## WHAT THIS TASK INVOLVES
Extract every line of the data below that contains the word "should", matching its case.

START

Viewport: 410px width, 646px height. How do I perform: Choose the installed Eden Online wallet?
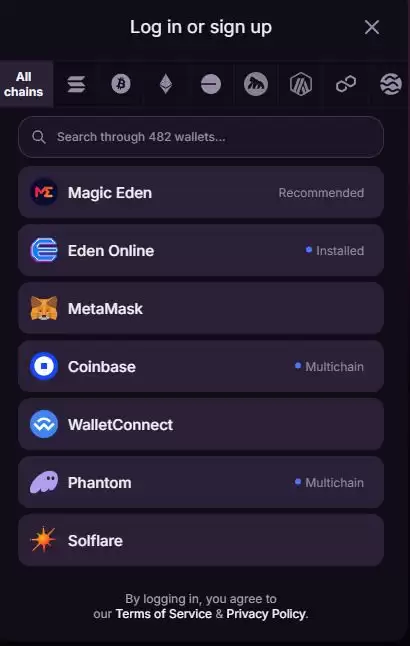click(201, 250)
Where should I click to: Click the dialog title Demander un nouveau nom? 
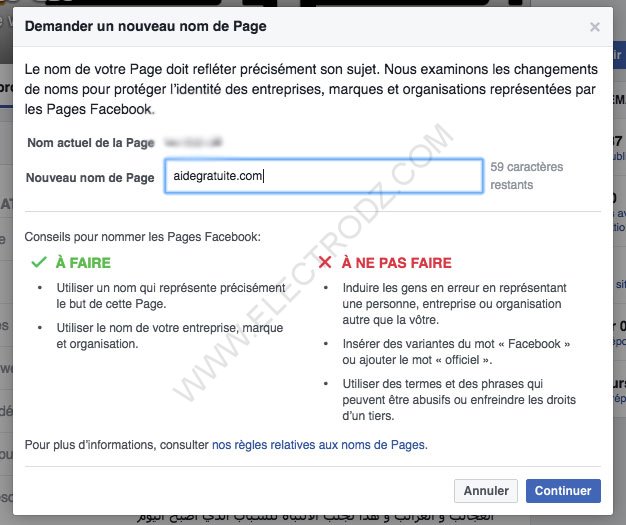click(x=146, y=26)
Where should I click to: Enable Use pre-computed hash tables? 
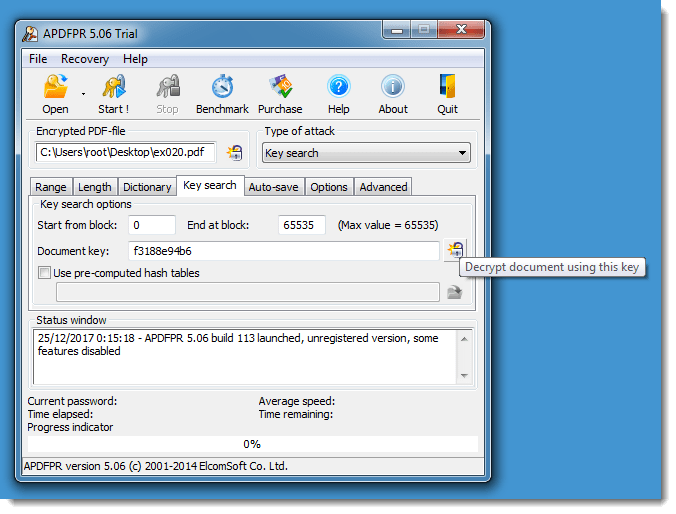[x=44, y=273]

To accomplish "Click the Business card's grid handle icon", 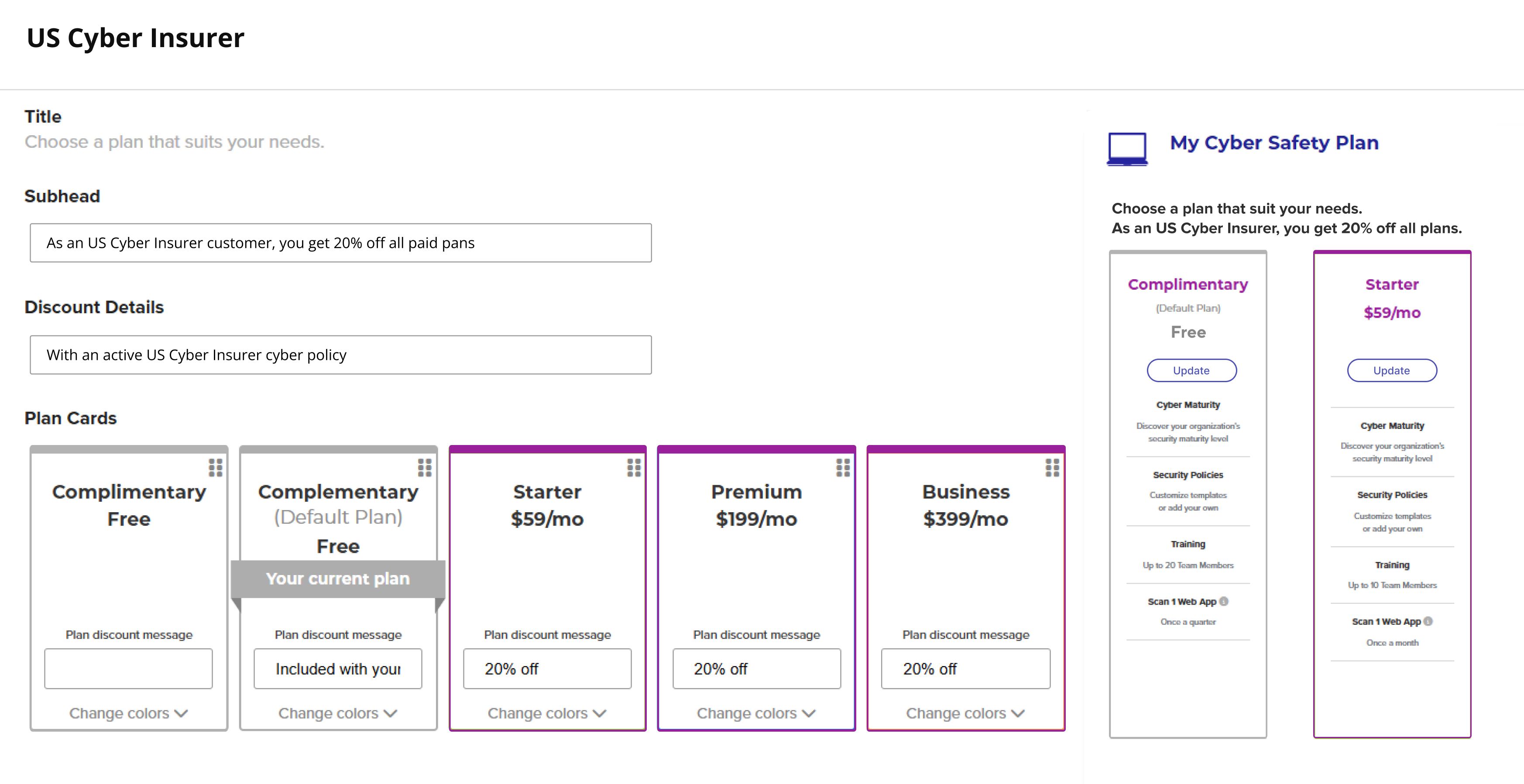I will point(1052,468).
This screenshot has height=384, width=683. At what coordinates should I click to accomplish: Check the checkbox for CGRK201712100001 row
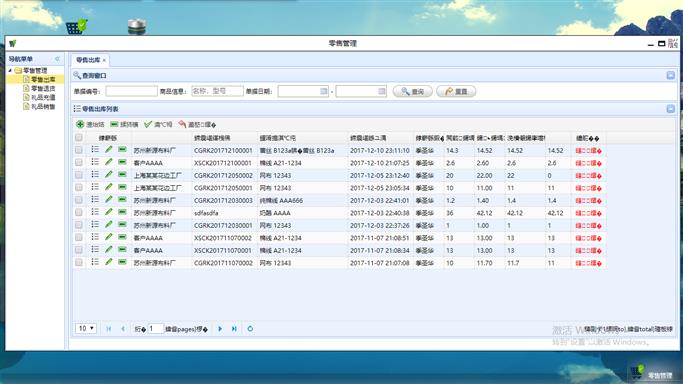click(79, 150)
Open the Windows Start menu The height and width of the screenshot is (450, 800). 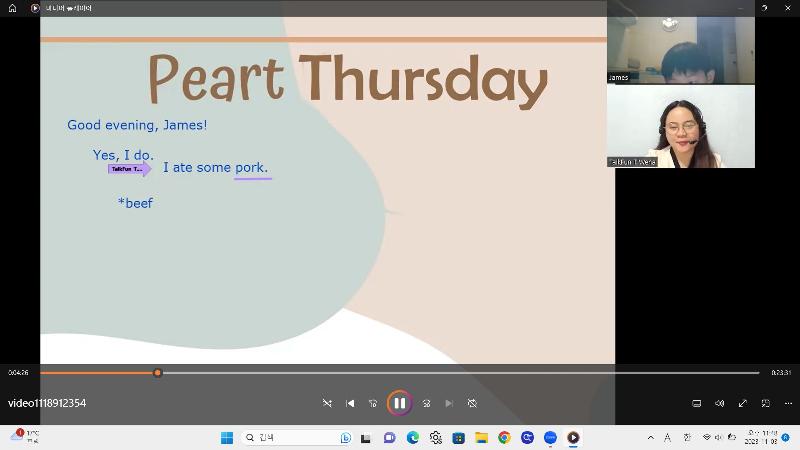[x=227, y=438]
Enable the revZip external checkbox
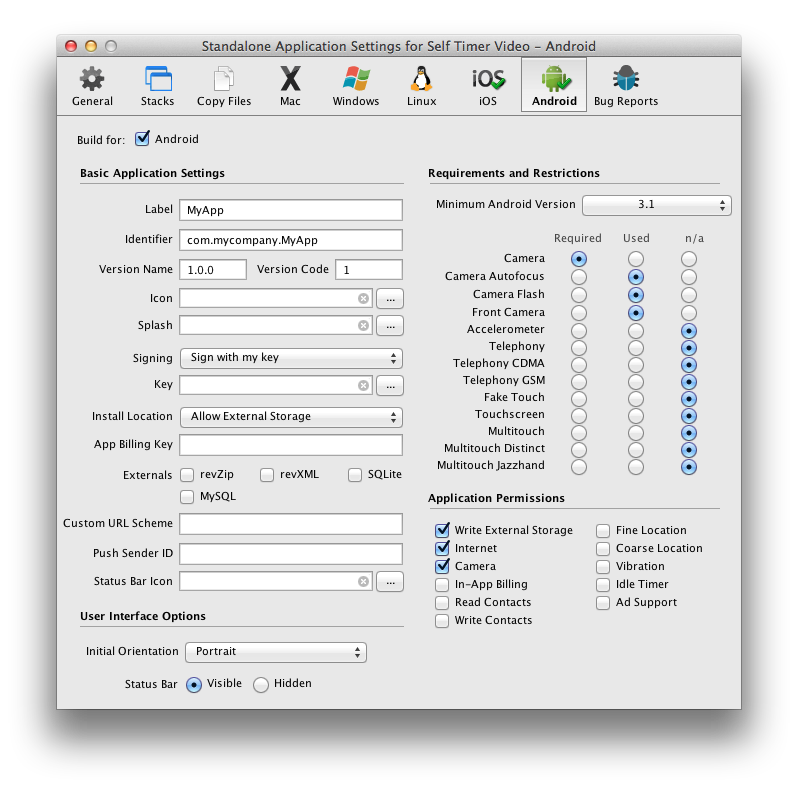Viewport: 798px width, 788px height. click(x=187, y=475)
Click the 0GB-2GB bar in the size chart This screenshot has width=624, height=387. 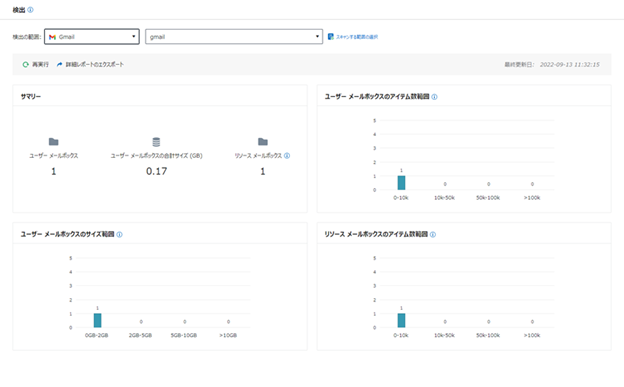point(98,321)
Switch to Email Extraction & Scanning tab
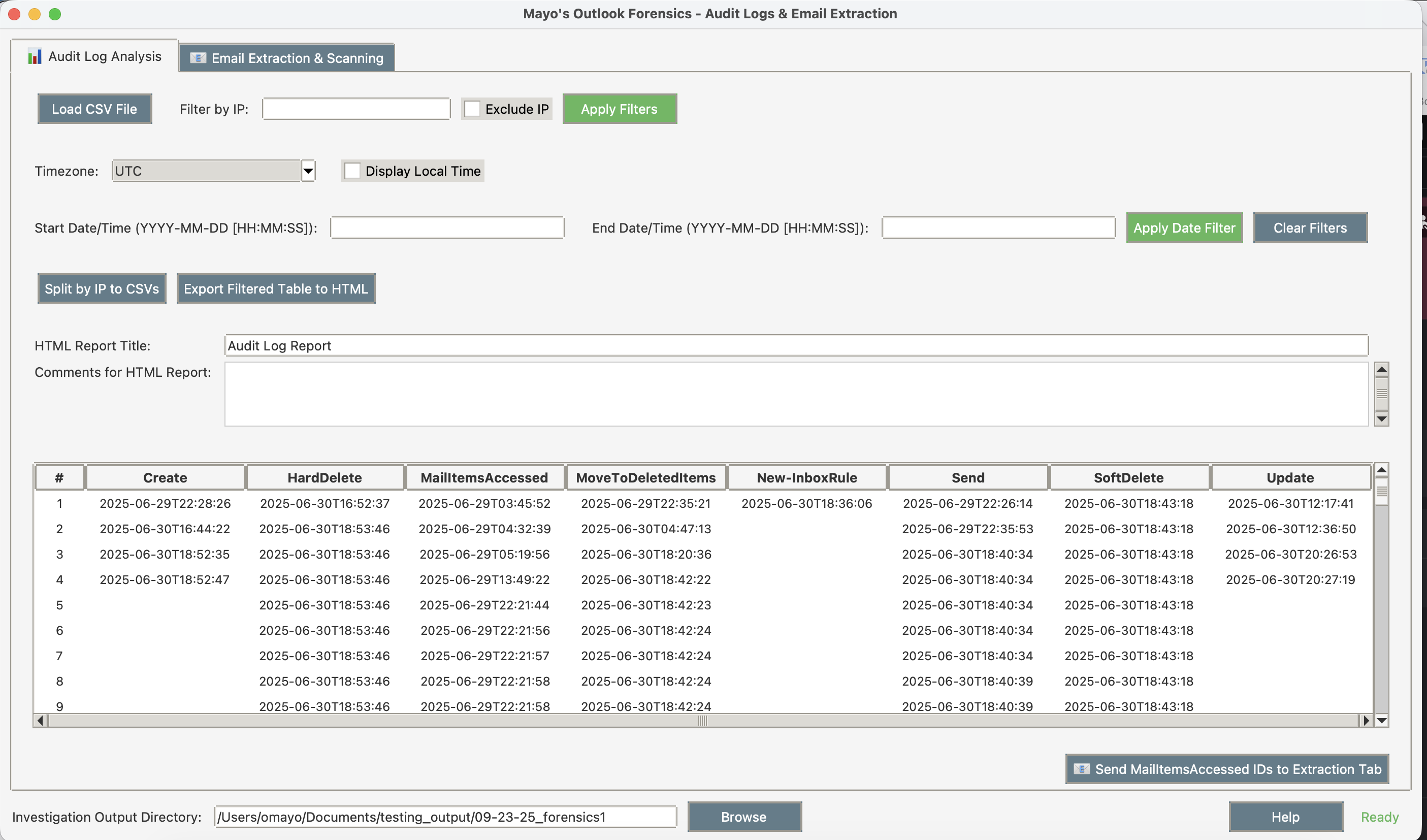This screenshot has width=1427, height=840. click(287, 58)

END

## SOLUTION TO THE PROBLEM
Where should I click to: Click the dialog title Demander un nouveau nom? 
Where should I click to: Enable Use pre-computed hash tables? 
This screenshot has height=384, width=683. At what coordinates should I click to accomplish: Check the checkbox for CGRK201712100001 row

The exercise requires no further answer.